Microsoft Office CTaskSymbol Use-After-Free Vulnerability

Print

One of MWR InfoSecurity's Singapore based researchers, Yong Chuan Koh, recently published an advisory on a Microsoft Office vulnerability.

Despite MS now patching, I think the fact that it was being exploited in the wild makes it an interesting story. I asked Yong the following questions:

 

How critical is the flaw?

"This flaw belongs to a Use-After-Free (UAF) class of vulnerability, and is exploitable if an attacker is able to manipulate the allocation/free of memory. This is not difficult, as CVE-2012-4969, CVE-2012-4792, CVE-2015-0311 and CVE-2015-5119 are examples of such UAF vulnerabilities in IE and Adobe Flash found to be exploited in-the-wild. Upon success, an attacker is able to run arbitrary code in the context of logged-in user."

How would a typical attack work? E.g would an attacker send a user an infected Word/Excel/PPT document attached to a spear phishing email?

"Yes, you are right; The attacker would have to trick you in opening the infected document through spear phishing or other means."

So a user would just have to open the Document or would I have to run a macro or something like that?

"Just opening the document is sufficient, unless the specific COM is killbit-ed (ie: not allowed to run)."

Are hackers using the flaw, any evidence?

"The MS Security Bulletin (https://technet.microsoft.com/en-us/library/security/ms15-081.aspx) states that this flaw was reported to be exploited in the wild."
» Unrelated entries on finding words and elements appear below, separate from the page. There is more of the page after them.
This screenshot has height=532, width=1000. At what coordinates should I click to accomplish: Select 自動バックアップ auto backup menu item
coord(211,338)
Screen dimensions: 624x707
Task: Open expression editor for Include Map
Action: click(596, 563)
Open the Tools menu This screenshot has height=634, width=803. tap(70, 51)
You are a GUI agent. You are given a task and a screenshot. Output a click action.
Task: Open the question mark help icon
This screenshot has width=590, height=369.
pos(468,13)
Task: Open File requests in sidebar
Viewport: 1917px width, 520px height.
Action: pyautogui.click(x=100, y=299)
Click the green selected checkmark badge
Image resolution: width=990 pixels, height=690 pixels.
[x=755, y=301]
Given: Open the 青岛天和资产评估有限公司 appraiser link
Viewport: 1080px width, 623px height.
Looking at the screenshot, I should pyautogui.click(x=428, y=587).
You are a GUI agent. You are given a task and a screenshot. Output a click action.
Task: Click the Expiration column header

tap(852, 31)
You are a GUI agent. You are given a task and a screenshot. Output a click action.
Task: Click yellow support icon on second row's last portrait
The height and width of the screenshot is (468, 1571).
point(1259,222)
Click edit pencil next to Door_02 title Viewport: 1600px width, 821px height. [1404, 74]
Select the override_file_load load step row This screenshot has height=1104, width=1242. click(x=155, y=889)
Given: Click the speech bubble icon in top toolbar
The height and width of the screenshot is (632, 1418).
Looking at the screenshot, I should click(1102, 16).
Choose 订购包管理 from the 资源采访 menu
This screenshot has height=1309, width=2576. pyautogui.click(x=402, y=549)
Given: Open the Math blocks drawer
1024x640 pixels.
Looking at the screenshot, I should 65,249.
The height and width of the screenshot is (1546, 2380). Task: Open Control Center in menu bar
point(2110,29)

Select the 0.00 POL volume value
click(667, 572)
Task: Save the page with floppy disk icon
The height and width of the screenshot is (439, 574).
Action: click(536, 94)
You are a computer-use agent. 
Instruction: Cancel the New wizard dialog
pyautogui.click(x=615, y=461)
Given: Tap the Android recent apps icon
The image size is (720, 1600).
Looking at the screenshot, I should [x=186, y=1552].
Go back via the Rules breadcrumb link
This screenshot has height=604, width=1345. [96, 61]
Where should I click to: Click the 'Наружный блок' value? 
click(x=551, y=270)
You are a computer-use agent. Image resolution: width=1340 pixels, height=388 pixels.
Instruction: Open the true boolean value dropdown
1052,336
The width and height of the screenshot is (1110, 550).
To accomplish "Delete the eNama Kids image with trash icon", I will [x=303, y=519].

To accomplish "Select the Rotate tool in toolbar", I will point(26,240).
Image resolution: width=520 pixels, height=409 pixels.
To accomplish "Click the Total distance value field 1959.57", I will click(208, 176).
Should organisations patch now or run tests first?

"As it was being exploited, I would recommend patching first. I first reported this vulnerability to MS in Feb 2015, and I assume (big leap of faith? :) ) that MS would have thoroughly tested the patch for most situations in these 6 months before release."

Any other measures orgs can take to protect themselves?

"This UAF vulnerability is triggered upon loading of the TaskSymbol ActiveX object (see https://labs.mwrinfosecurity.com/system/assets/1024/original/mwri_advisory_microsoft_office_ctasksymbol_use_after_free_cve-2015-1642.pdf for details).

As a workaround, administrators can either disable this ActiveX, or view the document in Protected-View mode. And lastly, the usual advice of avoid opening documents from unknown sources."

Any other comments?

"It's been quite some time since we last saw a big patch for MS Office. This serves as a reminder that MS Office is no less safer than other applications like IE."